Il campo largo distratto sulla riforma elettorale

Al Senato è incardinata una legge che non solo prevede un cospicuo premio di maggioranza a favore della coalizione che ottenga più del 42 per cento dei voti e l’indicazione vincolante del futuro Presidente del Consiglio, ma pure piena accettazione del sistema delle liste bloccate

Sergio Bartole
La Camera dei deputati
La Camera dei deputati

Conviene fare il punto sull’iter della proposta di riforma della legge elettorale.

Allo stato attuale regna notevole confusione.

Ad esempio, i sostenitori del cosiddetto campo largo che non sono agrimensori professionisti ma – come i loro antagonisti sul fronte opposto – politici di non sempre soddisfacente continuità, farebbero bene a smettere di cantare gloria per la reiezione ad opera della Camera dei Deputati della rabberciata proposta dei governativi in tema di preferenze elettorali, reiezione dovuta più alle faide interne alla maggioranza che alla loro abilità manovriera.

Dovrebbero guardare invece con freddezza allo stato dei fatti.

Oggi al Senato è incardinata una legge che non solo prevede un cospicuo premio di maggioranza a favore della coalizione che ottenga più del 42 per cento dei voti e l’indicazione vincolante del futuro Presidente del Consiglio, ma pure – paradossalmente anche per effetto del ricordato voto della Camera dei deputati – piena accettazione del sistema delle liste bloccate, oltre alla nullificazione del peso elettorale dei voti ottenuti da partiti minori in sede di assegnazione del premio.

È su questi temi che i suddetti mancati agrimensori debbono indirizzare l’attenzione loro e degli elettori affinché questi facciano sentire la loro opinione a chi in Parlamento, come i partiti minori dell’attuale coalizione di governo, rischia di farsi intrappolare nel disegno di potere del partito di maggioranza relativa, e prepararli nel contempo alla prospettiva di ricorsi alla Corte costituzionale per contestare la legittimità delle normative testé ricordate che contrastano con gli insegnamenti di quella Corte con riguardo sia alla limitazione del voto di preferenza che all’entità del premio di maggioranza.

L’apparente intesa raggiunta dalla maggioranza sul tema delle preferenze in sede circoscrizionale con riproposizione della già bocciata proposta governativa, lascia più di un’insoddisfazione nella misura in cui, bloccati i capilista, equivocamente consente scelte per gli altri candidati con dubbia garanzia di genere.

Inoltre, come già al momento del voto della Camera, restano ancora bloccati i listini dei candidati destinati a ricoprire, in caso di operatività del premio di maggioranza, i seggi assegnati alla coalizione vincente, circoscrizione per circoscrizione.

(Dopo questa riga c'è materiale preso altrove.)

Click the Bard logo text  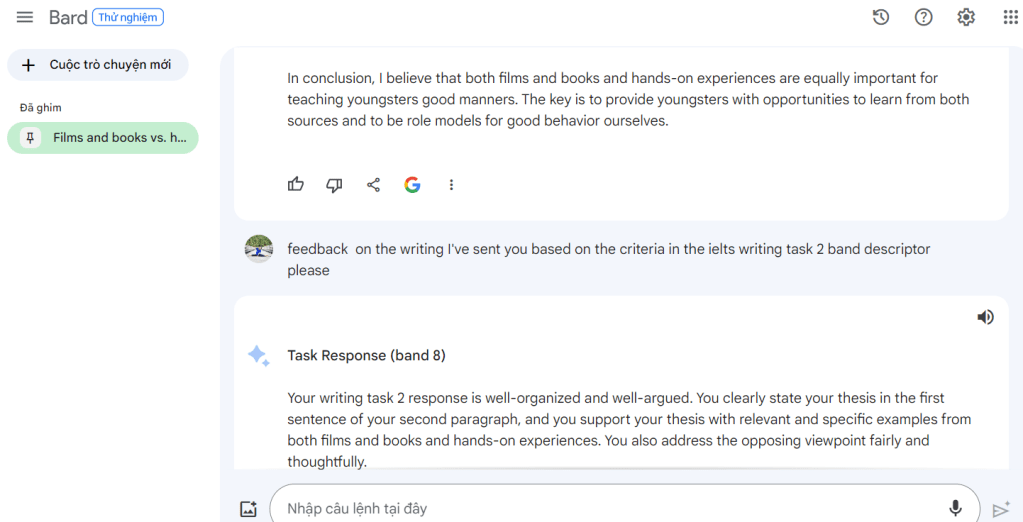(68, 17)
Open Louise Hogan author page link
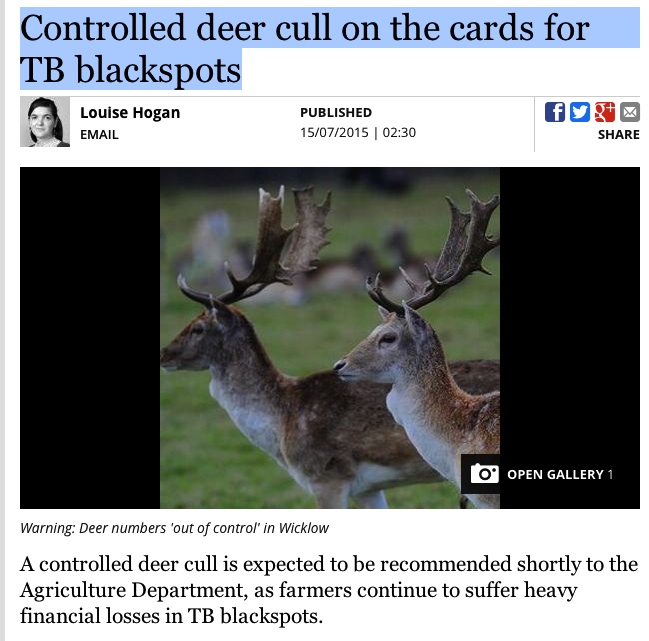 (x=130, y=113)
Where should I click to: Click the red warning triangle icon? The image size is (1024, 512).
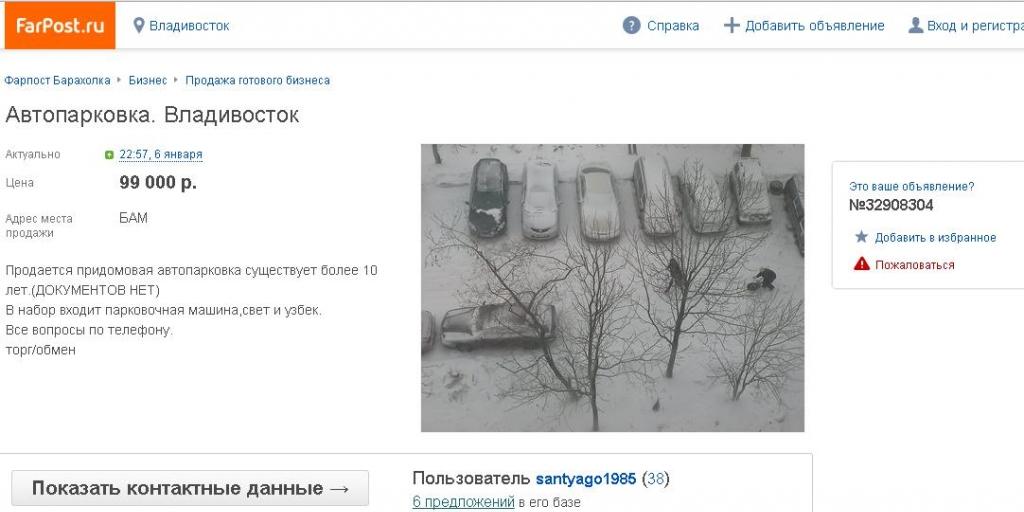pyautogui.click(x=861, y=264)
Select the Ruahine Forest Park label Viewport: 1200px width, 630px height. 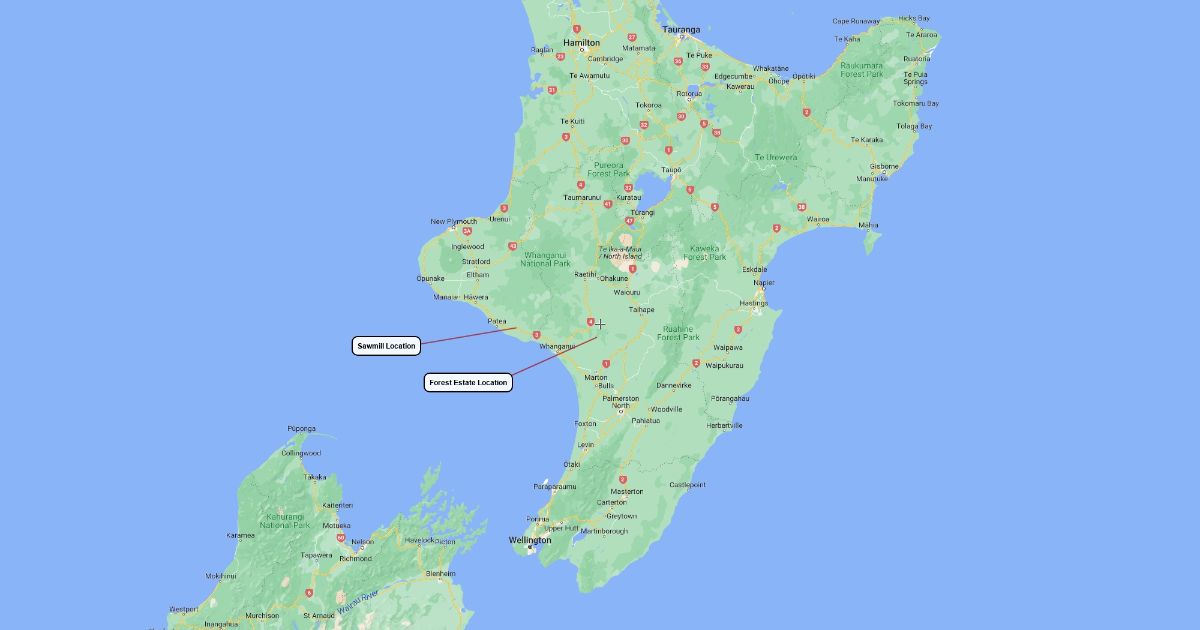tap(678, 333)
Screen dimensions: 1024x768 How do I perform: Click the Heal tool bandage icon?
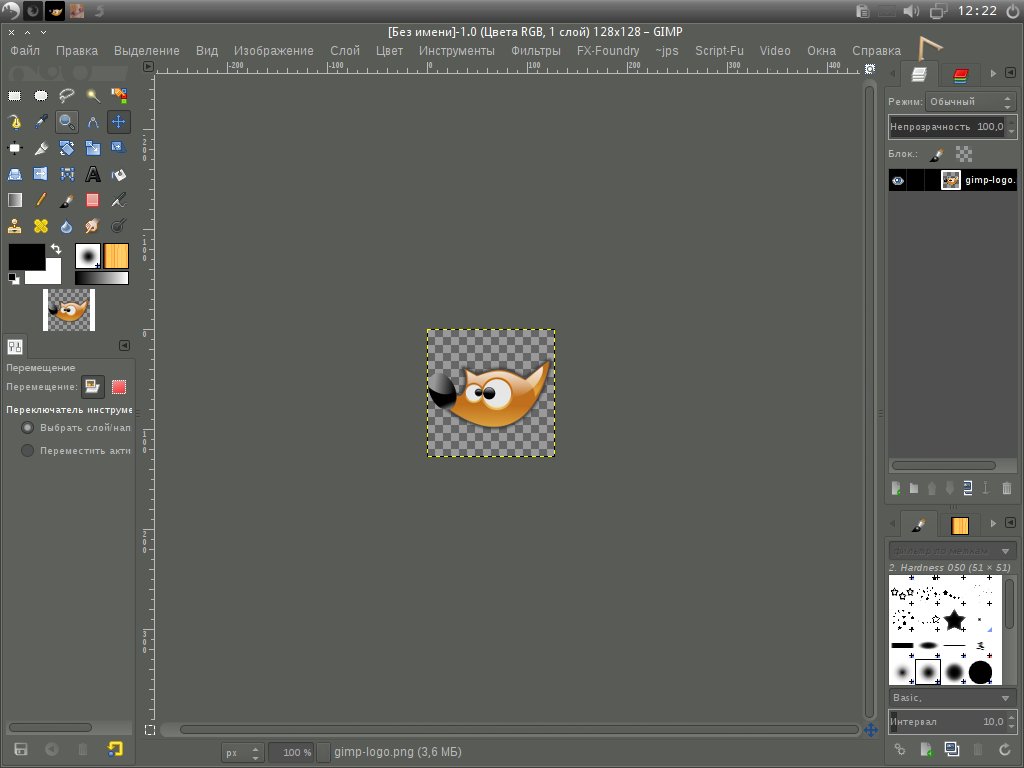tap(41, 226)
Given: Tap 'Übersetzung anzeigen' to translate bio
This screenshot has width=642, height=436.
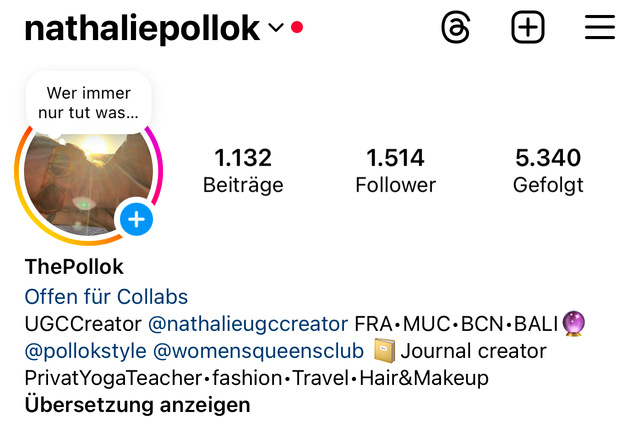Looking at the screenshot, I should point(138,405).
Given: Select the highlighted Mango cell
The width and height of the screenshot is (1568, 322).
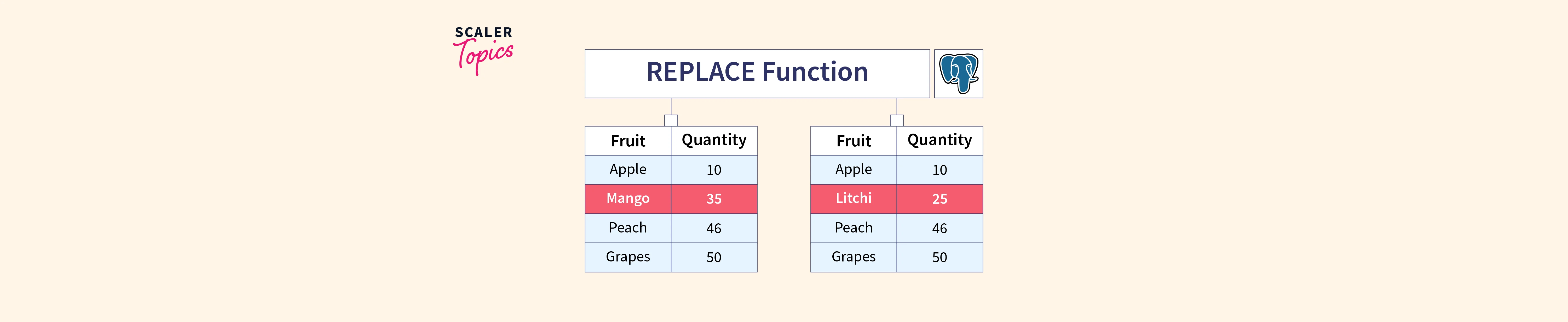Looking at the screenshot, I should click(x=627, y=199).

Non è chiaro se i partiti della coalizione di governo si rendono conto che i numeri del premio di maggioranza (70 seggi alla Camera dei deputati e 35 al Senato della Repubblica senza preferenze) trasformano lo stesso premio in un vantaggio per la coalizione vincente funzionale non solo alla governabilità ma anche ad un controllo totale del Parlamento nell’esercizio di tutte le sue funzioni anche non legislative.

È quanto sostengono i partiti di opposizione, temendo che la coalizione vincente possa eleggere direttamente il Presidente della Repubblica e i giudici costituzionali di spettanza parlamentare disponendo di un numero di voti sufficiente o quasi sufficiente (con l’appoggio di qualche franco tiratore) ad ottenere le richieste maggioranze qualificate.

Infine mancano elementi sufficienti per escludere che la scelta diretta del Presidente del Consiglio nullifichi il potere del Capo dello Stato in materia vincolandone la scelta nel momento postelettorale o in momenti successivi di crisi governativa.

Al riguardo la posizione della stessa minoranza può risultare dubbia se si pensa alle idee che corrono sull’introduzione del ballottaggio in caso di mancato raggiungimento della soglia per l’attribuzione del premio di maggioranza da parte di ambedue i fronti contrapposti.

E non è da escludere che nelle convulse vicende della chiusura dell’iter senatoriale qualcuno del centro – sinistra recuperi l’antica idea del Sindaco per l’Italia.

Per quanto uscita da un governo di coalizione, la proposta in discussione al Senato ripercorre la strada della personalizzazione del potere individuando nel leader della coalizione il portatore esclusivo dell’indirizzo politico con la necessaria emarginazione dei partiti minori che sono la caratteristica del pluralismo politico italiano e con i quali ogni Governo dovrebbe fare i conti.